Task instructions » Your task is to copy every line of the records below that contains "This".

Entries supplied »
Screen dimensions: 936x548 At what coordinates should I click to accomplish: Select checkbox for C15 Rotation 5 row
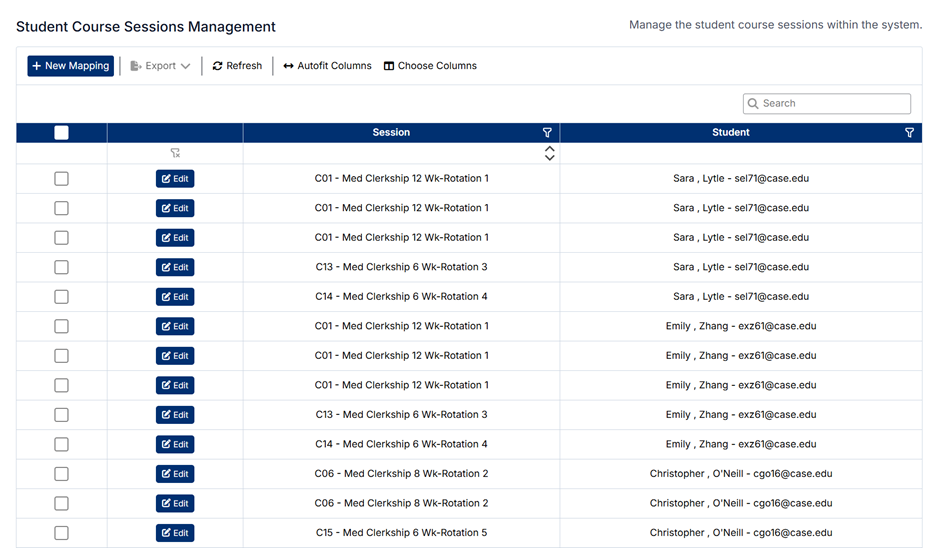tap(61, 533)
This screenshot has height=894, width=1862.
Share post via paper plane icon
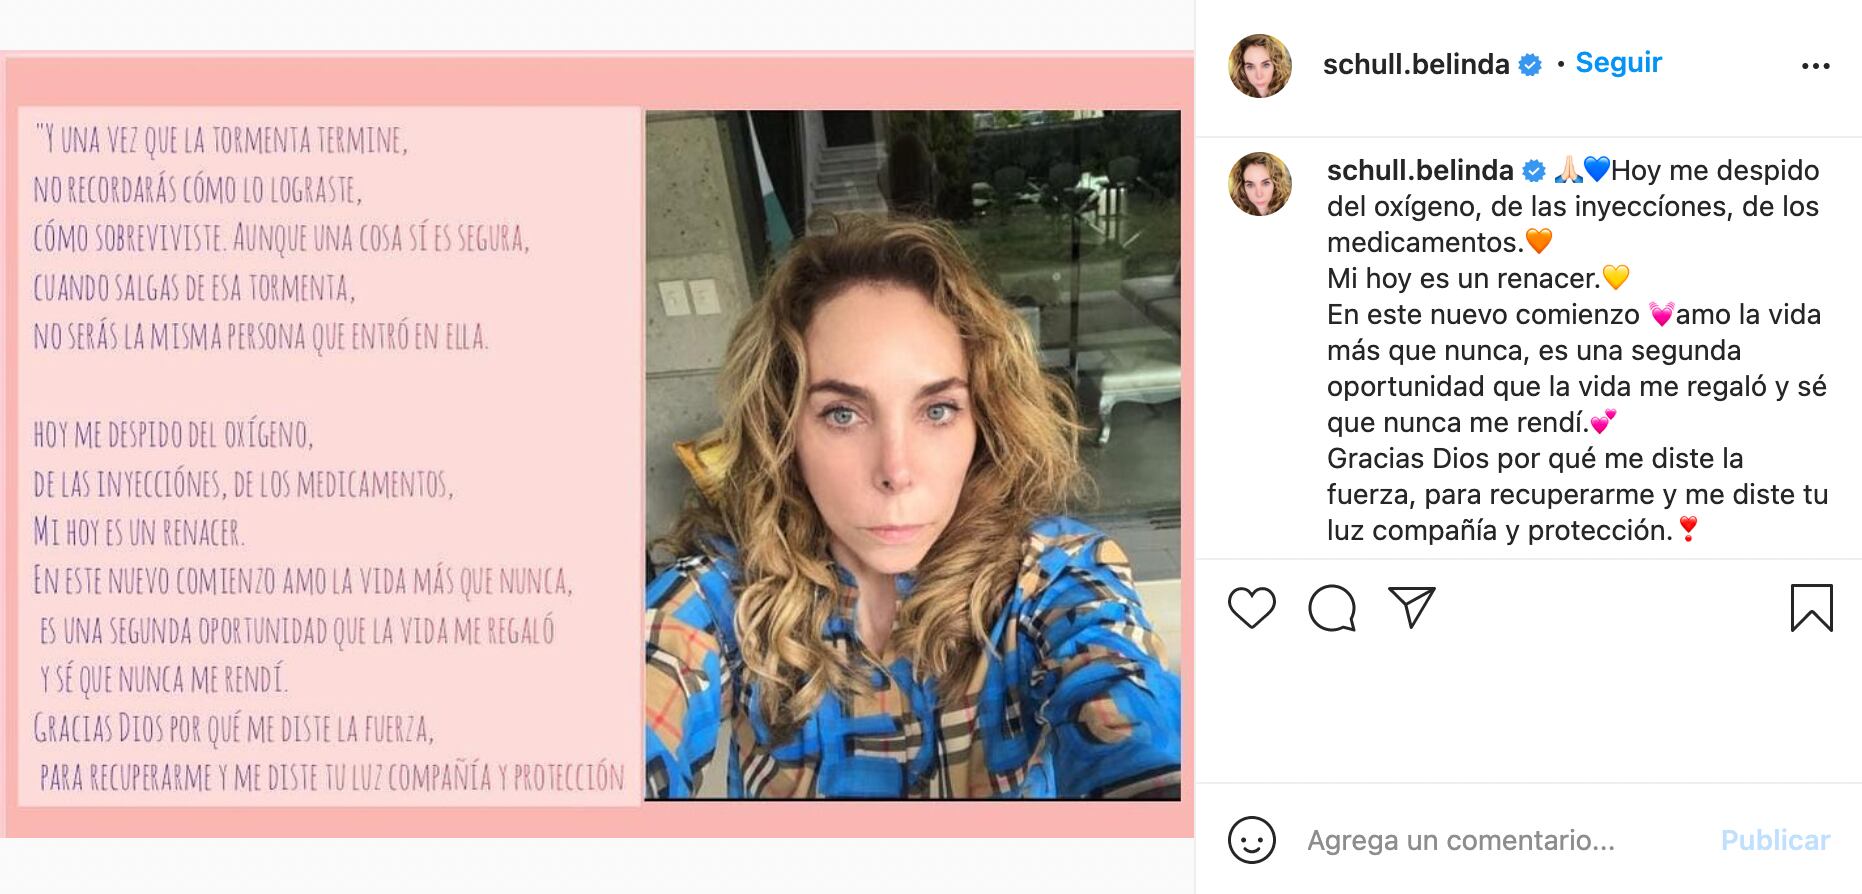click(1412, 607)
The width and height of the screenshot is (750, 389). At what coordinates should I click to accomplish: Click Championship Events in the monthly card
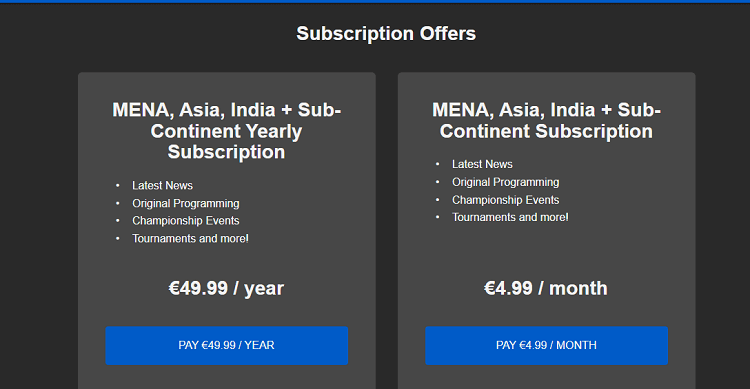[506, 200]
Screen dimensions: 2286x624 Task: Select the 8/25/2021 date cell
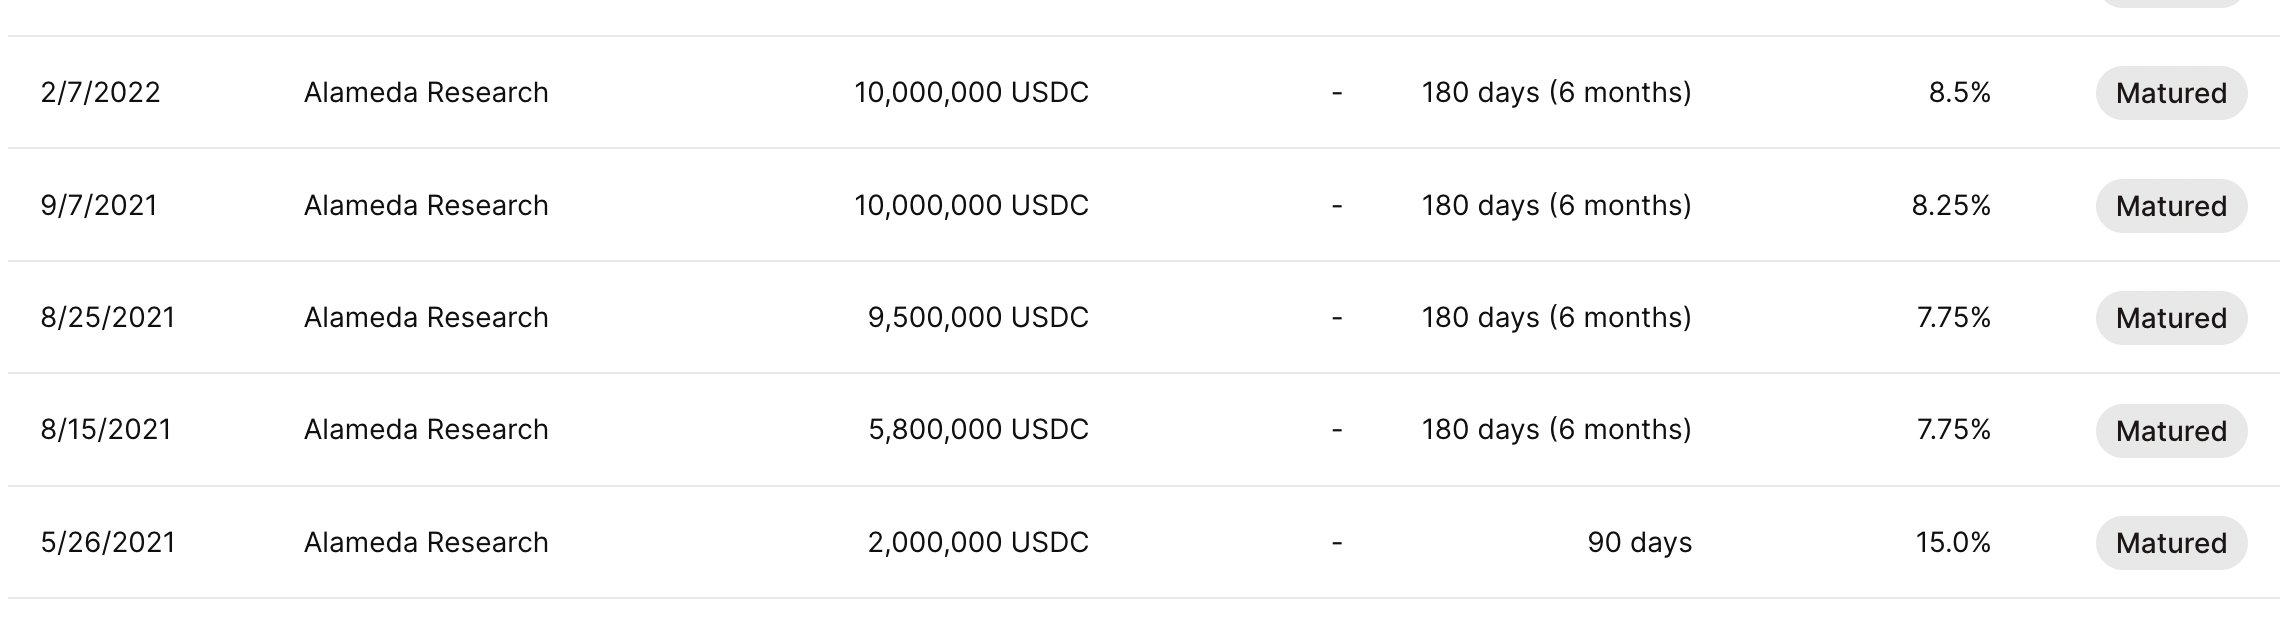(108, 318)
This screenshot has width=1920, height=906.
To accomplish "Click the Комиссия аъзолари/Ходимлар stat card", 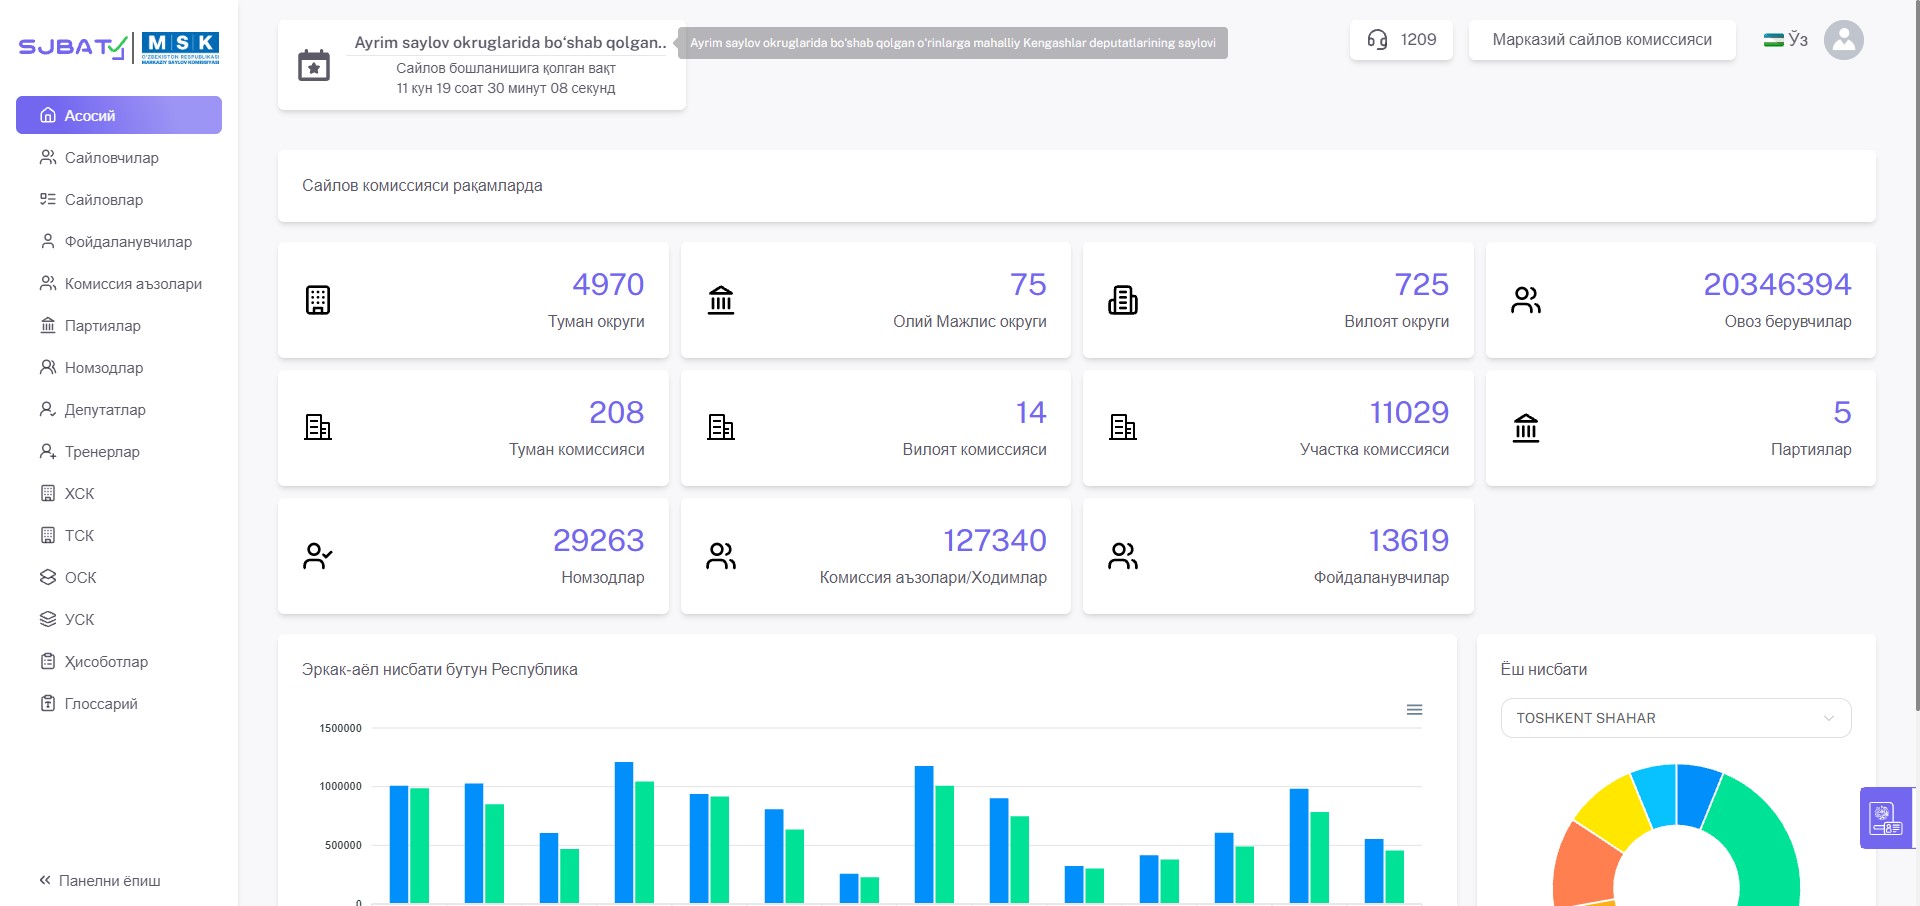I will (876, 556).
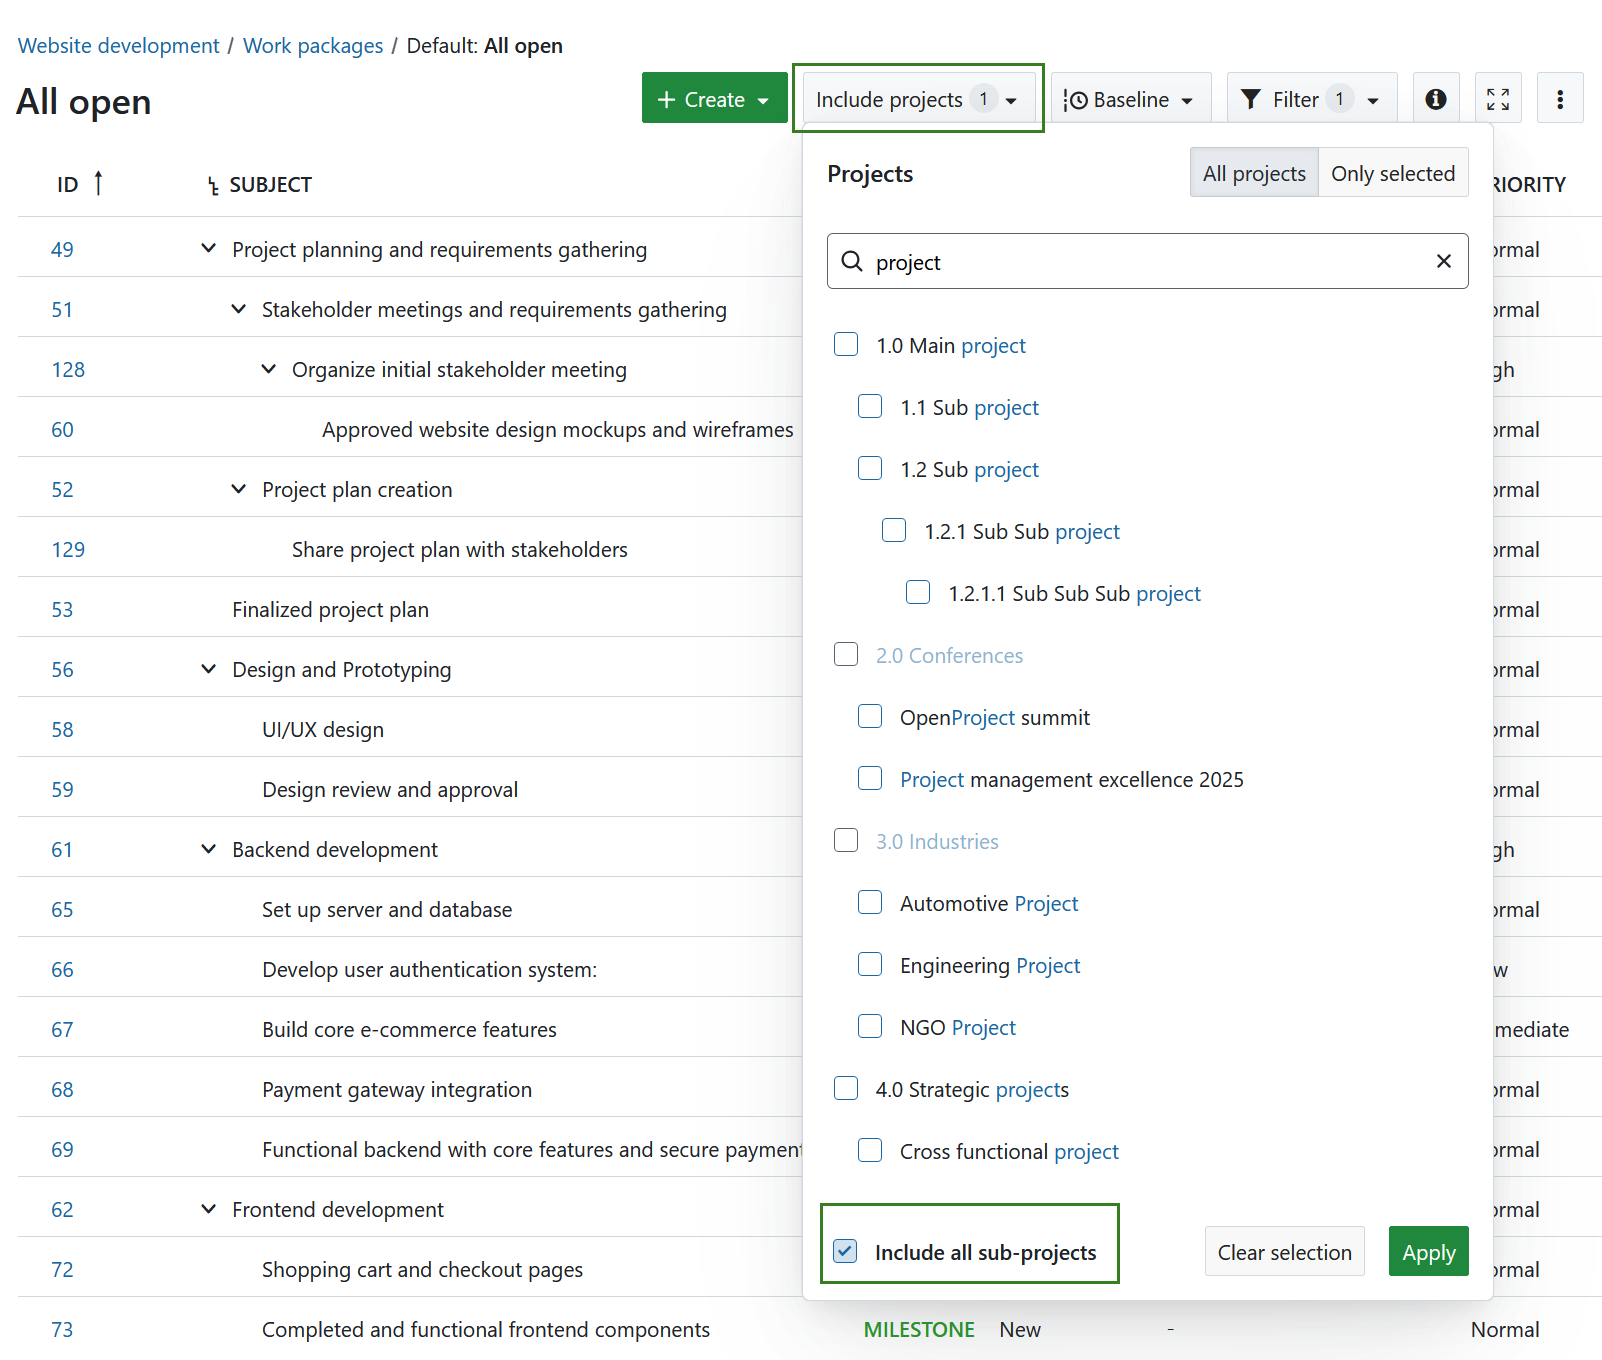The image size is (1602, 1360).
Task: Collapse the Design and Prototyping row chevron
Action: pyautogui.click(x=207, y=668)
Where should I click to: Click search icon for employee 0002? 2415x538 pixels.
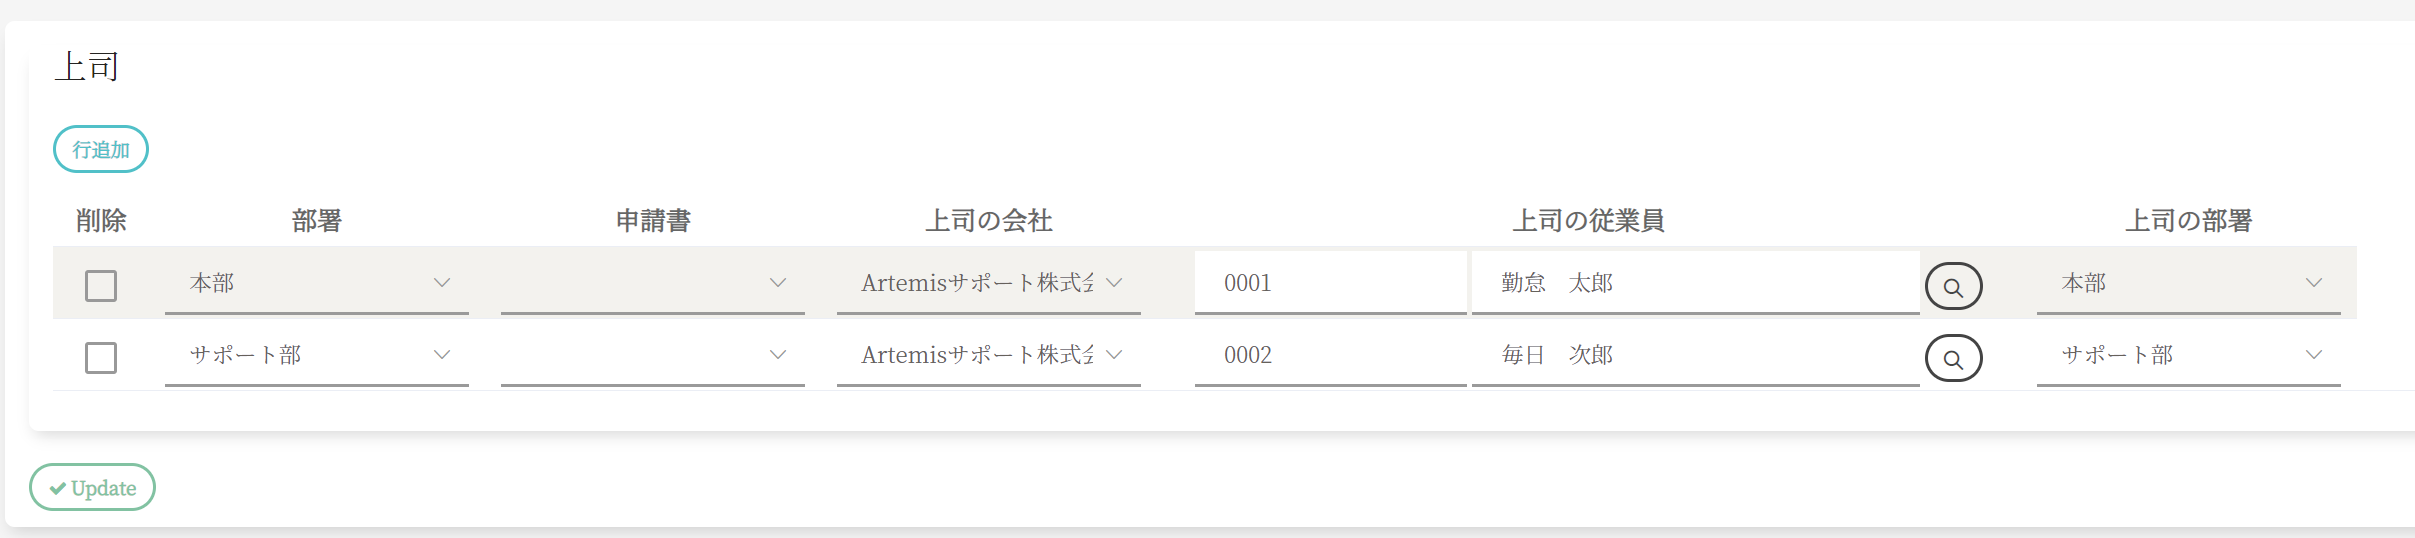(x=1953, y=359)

Task response »
This screenshot has height=894, width=1862.
This screenshot has width=1920, height=906.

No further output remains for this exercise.